* _DIRECTION A_
List every number that appears in the Virginia Tech press release, from first to last.

* _TEXT TO READ_
------

Some people believe healing starts the moment the family arrives home from the funeral. Bereaved parents and siblings are transformed into different people who will never be the same as they were. Grief doesn't end in a week or a year, and it may never end. But the pain does get softer in time with the help of friends who care.
Oak Brook, IL (PRWEB) April 24, 2007
The tragic deaths of 32 innocent persons, most of them young people, at the hands of a gunman at Virginia Tech University, is a reminder of the evergrowing need for support that newly bereaved families face, advises The Compassional Friends (TCF), the nation's largest self-help bereavement organization for families that have experienced the death of a child.
"We grieve not only for all those who died at Virginia Tech, but also for the nearly 400 children from infant to young adult who die every day in this country," says Patricia Loder, Executive Director of The Compassionate Friends. "For the family, the deaths of these children is a shattering experience that only those who have been through it can truly comprehend."

------

* _EXCERPTED RECORDS_
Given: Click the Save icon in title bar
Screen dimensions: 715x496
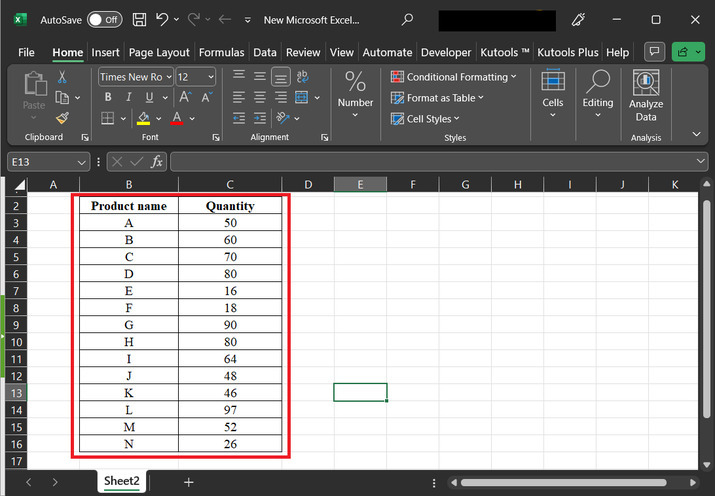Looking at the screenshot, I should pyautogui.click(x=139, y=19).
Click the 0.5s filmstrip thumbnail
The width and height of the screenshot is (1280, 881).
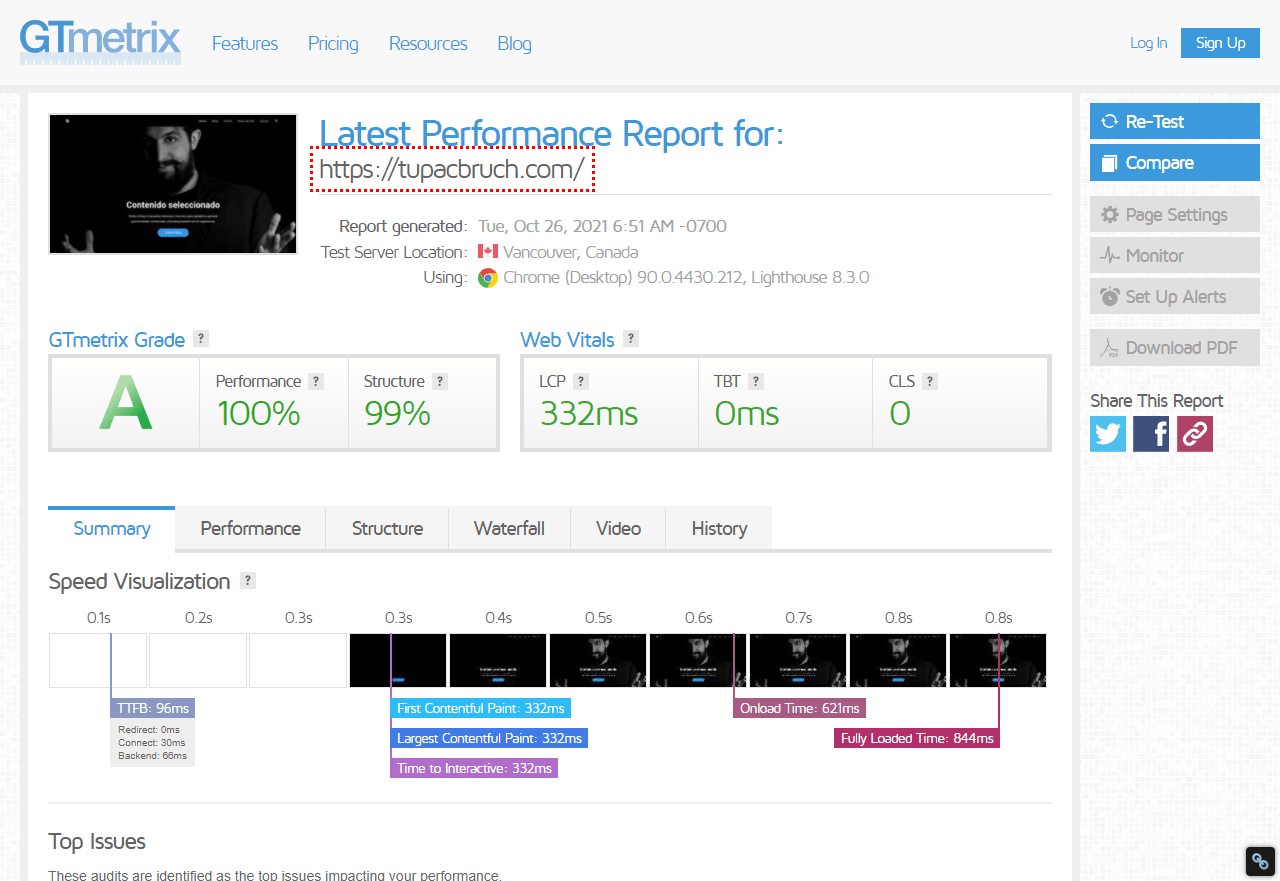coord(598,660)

------

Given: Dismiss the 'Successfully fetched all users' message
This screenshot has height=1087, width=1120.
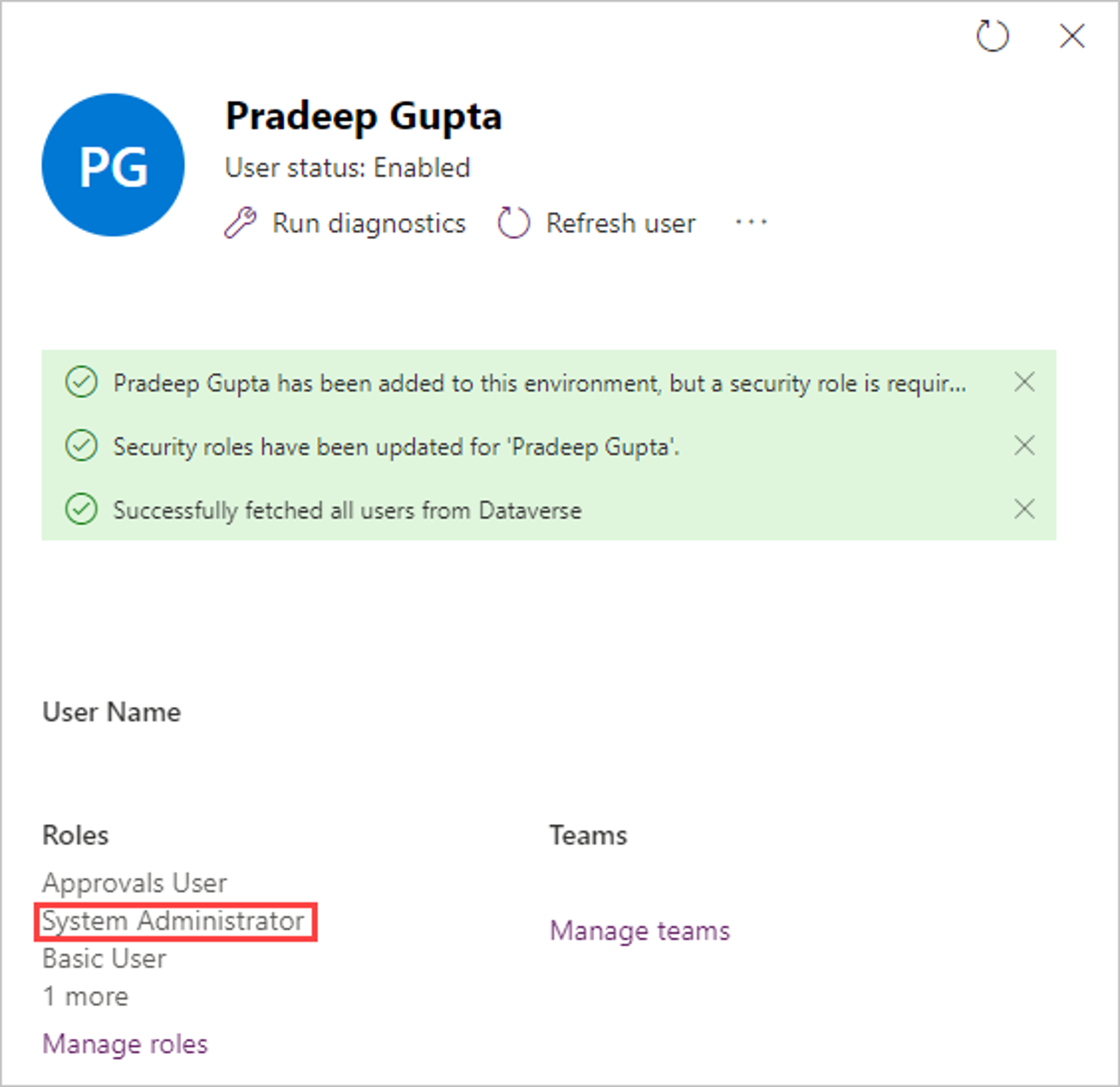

------

* _DIRECTION B_
Rewrite the records starting with the line containing "Given: Click the Save icon in title bar" and going on through the line containing "coord(598,660)", replacing "thumbnail" with "preview" and leaving everything else unchanged. Leave the pictures out.

* _FINAL RESULT A_
24, 2007, 32, 400

* _FINAL RESULT B_
Given: Click the Save icon in title bar
Screen dimensions: 715x496
Looking at the screenshot, I should pyautogui.click(x=139, y=19).
Click the 0.5s filmstrip preview
The width and height of the screenshot is (1280, 881).
coord(598,660)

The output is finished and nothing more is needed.